Results: AJAP1 was downregulated in SACC tumors and was closely related to SACC lymph node/distant metastasis, which was an independent risk factor for SACC prognosis. Methylation-specific PCR confirmed that high methylation of the AJAP1 promoter was the main cause of its silencing. Overexpression or knockdown of AJAP1 in SACC cells could significantly inhibit or promote the proliferation, invasion, and metastasis of SACC cells, respectively, in both the in vitro and in vivo experiments. Mechanically, we found that AJAP1 binds to E-cadherin and β-catenin to form a complex in cytomembrane, reducing the nuclear translocation of β-catenin and blocking the Wingless/Integrated/β-catenin (Wnt/β-catenin) signaling pathway to play a suppressive role in cancer.

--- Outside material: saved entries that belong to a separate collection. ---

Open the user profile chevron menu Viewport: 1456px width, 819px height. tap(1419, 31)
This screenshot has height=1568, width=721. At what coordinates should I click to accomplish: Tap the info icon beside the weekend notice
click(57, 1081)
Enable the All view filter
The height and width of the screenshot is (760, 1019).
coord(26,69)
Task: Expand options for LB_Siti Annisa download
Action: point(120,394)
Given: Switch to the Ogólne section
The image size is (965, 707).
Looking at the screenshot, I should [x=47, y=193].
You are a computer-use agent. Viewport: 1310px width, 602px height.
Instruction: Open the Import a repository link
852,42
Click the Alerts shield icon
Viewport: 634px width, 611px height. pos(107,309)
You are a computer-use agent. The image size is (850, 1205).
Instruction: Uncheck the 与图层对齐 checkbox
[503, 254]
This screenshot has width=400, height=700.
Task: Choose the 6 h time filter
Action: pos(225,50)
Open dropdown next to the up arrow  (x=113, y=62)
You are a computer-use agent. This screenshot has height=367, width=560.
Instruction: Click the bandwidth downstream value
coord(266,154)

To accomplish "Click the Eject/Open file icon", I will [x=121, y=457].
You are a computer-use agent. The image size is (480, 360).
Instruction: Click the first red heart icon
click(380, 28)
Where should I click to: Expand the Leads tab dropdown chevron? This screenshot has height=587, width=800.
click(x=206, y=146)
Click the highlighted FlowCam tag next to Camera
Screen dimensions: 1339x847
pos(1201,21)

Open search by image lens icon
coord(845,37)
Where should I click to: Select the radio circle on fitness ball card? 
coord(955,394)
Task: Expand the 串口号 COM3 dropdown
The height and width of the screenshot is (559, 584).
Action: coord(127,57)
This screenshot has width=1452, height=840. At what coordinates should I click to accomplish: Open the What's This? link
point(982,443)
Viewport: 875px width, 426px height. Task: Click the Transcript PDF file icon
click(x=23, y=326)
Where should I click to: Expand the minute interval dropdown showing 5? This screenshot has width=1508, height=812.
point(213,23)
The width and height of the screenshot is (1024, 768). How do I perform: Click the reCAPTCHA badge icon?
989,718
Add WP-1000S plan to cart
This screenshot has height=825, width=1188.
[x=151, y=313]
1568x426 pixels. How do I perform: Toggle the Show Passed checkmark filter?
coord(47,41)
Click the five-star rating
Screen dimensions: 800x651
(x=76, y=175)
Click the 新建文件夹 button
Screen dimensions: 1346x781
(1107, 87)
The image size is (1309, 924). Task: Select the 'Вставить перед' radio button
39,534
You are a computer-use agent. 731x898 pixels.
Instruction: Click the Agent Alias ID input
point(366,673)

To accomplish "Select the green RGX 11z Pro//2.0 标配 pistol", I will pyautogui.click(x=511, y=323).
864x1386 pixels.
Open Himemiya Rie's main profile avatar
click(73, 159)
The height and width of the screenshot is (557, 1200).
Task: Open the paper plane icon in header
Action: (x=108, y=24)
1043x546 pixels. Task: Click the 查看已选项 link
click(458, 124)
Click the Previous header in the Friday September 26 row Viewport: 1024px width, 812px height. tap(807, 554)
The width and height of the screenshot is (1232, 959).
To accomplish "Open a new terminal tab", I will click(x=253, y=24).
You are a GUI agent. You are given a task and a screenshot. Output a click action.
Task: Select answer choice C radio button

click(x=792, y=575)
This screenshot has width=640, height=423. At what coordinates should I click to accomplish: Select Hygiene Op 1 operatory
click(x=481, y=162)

Conclusions: In conclusion, these results suggest that the downregulation of AJAP1 protein expression may play a certain role in progression and metastasis of SACC. Our study indicates that AJAP1 may be a potential prognostic molecular marker and therapeutic target for SACC.

Keywords: AJAP1; Salivary adenoid cystic carcinoma (SACC); metastasis; methylation; β-catenin.